WHAT THE TASK REQUIRES: Among the entries below, one line contains "This screenshot has width=257, height=225." and another contains "Viewport: 773px width, 373px height.". Transcribe those two lines and every line between them, exactly.

Pixel coordinate grounding data:

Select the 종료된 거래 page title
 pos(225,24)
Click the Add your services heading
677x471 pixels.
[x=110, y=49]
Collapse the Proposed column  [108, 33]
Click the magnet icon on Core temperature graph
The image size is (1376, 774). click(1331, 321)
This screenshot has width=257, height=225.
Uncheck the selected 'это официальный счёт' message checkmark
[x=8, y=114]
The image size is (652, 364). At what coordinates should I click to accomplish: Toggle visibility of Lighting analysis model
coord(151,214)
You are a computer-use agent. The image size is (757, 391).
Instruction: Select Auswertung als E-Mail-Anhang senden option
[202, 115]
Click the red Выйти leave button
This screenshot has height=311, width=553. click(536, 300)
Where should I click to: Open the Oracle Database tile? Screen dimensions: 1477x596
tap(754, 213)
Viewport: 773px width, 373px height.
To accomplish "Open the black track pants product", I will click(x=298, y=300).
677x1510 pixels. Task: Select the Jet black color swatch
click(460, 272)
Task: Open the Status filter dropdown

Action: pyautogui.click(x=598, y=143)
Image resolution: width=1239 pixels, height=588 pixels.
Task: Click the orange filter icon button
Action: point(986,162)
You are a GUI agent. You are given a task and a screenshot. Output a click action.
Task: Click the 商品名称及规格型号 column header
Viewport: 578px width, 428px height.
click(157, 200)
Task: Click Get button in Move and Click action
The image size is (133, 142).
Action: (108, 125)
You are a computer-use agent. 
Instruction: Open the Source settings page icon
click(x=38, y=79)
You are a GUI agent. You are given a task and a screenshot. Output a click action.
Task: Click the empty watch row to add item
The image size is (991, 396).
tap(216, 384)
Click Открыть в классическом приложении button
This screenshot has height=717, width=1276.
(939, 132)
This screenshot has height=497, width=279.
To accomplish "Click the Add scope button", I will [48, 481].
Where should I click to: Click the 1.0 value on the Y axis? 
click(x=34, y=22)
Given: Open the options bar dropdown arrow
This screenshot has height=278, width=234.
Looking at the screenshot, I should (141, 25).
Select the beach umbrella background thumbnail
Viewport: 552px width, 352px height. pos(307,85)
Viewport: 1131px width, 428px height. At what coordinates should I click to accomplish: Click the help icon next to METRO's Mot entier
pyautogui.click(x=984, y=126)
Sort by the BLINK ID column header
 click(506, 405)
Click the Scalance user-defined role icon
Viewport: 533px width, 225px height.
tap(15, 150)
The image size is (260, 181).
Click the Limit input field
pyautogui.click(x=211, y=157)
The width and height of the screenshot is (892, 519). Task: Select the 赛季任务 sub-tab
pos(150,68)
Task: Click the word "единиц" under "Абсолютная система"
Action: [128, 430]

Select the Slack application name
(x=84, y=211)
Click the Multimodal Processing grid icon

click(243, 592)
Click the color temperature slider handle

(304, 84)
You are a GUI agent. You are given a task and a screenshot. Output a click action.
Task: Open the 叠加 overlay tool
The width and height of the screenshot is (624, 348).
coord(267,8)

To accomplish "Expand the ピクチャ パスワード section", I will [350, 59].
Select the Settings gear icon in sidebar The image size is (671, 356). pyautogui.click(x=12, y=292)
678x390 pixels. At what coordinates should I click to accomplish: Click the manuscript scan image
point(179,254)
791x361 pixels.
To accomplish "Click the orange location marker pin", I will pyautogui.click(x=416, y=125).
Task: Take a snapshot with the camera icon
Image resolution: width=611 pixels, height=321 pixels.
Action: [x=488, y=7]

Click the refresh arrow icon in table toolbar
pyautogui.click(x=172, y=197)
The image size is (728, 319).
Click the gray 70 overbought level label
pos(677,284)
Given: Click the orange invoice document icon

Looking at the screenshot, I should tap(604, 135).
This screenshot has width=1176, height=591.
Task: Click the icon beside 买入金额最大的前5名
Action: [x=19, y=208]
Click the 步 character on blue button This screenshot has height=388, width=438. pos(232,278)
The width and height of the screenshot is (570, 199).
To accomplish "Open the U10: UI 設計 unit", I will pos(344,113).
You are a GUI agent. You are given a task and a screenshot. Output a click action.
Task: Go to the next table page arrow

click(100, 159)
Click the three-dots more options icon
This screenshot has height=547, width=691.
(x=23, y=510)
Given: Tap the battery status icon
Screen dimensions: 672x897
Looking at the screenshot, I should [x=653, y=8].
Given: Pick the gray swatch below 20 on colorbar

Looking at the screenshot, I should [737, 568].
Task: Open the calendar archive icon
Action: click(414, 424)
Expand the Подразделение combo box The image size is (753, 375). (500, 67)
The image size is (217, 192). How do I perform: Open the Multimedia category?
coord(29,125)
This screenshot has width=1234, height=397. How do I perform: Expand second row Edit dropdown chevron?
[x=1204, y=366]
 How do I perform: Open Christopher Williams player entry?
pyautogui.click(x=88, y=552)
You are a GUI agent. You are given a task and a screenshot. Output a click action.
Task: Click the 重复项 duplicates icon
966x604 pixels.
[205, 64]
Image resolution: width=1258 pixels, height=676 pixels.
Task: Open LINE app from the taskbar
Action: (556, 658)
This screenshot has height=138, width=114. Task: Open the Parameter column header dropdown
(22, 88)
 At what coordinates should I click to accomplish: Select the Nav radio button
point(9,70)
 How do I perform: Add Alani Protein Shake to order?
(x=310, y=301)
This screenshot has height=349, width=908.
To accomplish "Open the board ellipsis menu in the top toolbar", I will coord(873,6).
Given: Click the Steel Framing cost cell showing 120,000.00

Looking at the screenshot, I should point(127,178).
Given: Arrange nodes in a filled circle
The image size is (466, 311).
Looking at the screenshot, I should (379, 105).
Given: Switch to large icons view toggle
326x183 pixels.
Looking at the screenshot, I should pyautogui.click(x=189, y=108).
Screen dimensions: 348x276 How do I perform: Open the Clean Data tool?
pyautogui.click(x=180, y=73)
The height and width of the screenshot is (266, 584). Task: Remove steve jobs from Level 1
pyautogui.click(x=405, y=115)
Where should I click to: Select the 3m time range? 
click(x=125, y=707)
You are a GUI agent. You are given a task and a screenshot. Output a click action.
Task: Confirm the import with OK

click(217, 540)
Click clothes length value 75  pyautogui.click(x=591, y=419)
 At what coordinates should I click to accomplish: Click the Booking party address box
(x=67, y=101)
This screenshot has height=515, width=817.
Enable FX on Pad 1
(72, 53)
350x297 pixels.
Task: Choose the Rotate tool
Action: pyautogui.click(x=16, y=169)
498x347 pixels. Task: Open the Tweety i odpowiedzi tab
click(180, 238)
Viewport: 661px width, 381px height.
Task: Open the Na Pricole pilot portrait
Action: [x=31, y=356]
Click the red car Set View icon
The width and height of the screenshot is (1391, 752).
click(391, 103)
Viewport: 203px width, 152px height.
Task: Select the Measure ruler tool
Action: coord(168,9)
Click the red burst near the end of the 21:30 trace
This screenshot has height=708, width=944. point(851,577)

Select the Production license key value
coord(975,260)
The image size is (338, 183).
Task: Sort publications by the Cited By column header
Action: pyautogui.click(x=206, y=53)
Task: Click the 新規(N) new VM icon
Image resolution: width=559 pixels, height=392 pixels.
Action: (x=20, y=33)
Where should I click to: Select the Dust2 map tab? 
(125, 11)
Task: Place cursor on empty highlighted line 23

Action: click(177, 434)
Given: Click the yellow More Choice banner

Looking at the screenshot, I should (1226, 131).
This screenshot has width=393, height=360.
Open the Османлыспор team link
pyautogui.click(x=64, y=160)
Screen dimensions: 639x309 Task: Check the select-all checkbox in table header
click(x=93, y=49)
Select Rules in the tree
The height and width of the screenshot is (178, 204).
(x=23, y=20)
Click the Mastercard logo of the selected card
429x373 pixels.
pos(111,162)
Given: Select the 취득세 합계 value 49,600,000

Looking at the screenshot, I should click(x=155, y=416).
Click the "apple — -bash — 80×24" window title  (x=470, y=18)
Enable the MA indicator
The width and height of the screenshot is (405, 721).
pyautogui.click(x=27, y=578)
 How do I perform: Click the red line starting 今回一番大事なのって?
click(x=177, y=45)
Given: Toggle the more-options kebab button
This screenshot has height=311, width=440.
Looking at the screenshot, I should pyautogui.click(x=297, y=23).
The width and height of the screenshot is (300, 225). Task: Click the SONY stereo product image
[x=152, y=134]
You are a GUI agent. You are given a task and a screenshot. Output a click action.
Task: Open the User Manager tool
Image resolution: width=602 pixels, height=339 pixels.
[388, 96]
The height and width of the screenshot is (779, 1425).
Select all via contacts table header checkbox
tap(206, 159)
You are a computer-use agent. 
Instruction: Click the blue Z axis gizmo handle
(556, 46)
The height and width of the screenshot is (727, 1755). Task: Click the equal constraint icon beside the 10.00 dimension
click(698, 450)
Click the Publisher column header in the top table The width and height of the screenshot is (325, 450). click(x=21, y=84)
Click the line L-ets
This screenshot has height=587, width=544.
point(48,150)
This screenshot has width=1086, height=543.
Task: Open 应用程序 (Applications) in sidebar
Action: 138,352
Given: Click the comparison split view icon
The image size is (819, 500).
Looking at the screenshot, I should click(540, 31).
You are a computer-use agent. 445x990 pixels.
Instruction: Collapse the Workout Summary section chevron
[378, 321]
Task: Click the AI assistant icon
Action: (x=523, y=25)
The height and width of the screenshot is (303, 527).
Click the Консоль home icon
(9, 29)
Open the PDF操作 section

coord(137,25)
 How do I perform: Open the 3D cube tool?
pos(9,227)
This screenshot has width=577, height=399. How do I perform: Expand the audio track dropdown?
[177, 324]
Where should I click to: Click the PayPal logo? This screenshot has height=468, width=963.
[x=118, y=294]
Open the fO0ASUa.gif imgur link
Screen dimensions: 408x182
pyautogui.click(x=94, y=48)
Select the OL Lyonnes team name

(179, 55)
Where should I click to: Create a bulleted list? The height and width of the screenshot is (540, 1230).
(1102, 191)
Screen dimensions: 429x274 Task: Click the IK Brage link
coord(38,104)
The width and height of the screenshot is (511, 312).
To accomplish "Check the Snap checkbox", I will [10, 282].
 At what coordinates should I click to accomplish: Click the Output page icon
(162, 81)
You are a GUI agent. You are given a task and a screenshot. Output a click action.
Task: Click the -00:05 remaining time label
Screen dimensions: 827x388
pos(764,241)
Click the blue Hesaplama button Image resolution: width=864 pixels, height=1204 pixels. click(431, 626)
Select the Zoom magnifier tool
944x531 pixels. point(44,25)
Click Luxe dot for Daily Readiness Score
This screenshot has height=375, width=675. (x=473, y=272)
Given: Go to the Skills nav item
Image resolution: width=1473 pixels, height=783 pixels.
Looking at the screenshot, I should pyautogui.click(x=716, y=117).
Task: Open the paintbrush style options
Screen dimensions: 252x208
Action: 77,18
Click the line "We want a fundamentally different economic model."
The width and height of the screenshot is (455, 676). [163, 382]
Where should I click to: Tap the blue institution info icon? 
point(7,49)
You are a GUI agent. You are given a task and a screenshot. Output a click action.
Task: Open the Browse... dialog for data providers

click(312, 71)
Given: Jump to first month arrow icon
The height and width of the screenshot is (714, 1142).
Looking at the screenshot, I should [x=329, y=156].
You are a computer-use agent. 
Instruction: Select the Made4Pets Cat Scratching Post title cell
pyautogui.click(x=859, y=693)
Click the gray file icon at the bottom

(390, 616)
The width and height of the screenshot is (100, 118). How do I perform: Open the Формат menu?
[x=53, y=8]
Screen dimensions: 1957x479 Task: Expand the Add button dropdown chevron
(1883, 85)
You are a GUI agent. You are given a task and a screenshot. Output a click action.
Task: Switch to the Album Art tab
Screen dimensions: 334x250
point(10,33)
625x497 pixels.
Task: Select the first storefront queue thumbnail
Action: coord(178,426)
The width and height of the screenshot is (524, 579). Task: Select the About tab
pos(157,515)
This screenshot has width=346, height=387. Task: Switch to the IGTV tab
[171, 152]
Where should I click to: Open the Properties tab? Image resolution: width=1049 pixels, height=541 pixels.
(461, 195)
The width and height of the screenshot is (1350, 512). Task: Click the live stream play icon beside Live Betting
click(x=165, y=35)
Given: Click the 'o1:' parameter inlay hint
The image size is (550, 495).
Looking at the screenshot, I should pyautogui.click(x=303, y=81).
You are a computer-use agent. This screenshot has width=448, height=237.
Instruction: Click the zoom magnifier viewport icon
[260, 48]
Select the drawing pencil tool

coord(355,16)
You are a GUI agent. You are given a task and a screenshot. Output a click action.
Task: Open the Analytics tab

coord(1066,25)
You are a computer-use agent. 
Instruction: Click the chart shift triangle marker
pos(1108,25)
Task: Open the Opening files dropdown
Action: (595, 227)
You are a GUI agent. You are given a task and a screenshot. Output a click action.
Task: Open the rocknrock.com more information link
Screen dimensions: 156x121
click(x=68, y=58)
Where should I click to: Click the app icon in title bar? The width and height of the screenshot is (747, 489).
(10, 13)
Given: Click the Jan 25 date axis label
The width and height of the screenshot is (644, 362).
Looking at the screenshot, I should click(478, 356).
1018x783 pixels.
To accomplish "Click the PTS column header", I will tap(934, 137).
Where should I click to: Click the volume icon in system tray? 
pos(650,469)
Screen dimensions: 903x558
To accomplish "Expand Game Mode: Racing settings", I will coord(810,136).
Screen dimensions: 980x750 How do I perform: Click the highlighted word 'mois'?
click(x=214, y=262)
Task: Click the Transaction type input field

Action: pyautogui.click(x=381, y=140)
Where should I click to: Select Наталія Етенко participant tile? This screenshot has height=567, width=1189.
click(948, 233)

RESPONSE TO THE TASK:
This screenshot has width=257, height=225.
Uncheck the selected 'это официальный счёт' message checkmark
[x=8, y=114]
The image size is (652, 364). At what coordinates should I click to accomplish: Toggle visibility of Lighting analysis model
coord(151,214)
You are a computer-use agent. The image size is (757, 391).
Instruction: Select Auswertung als E-Mail-Anhang senden option
[202, 115]
Click the red Выйти leave button
This screenshot has height=311, width=553. click(536, 300)
Where should I click to: Open the Oracle Database tile? Screen dimensions: 1477x596
tap(754, 213)
Viewport: 773px width, 373px height.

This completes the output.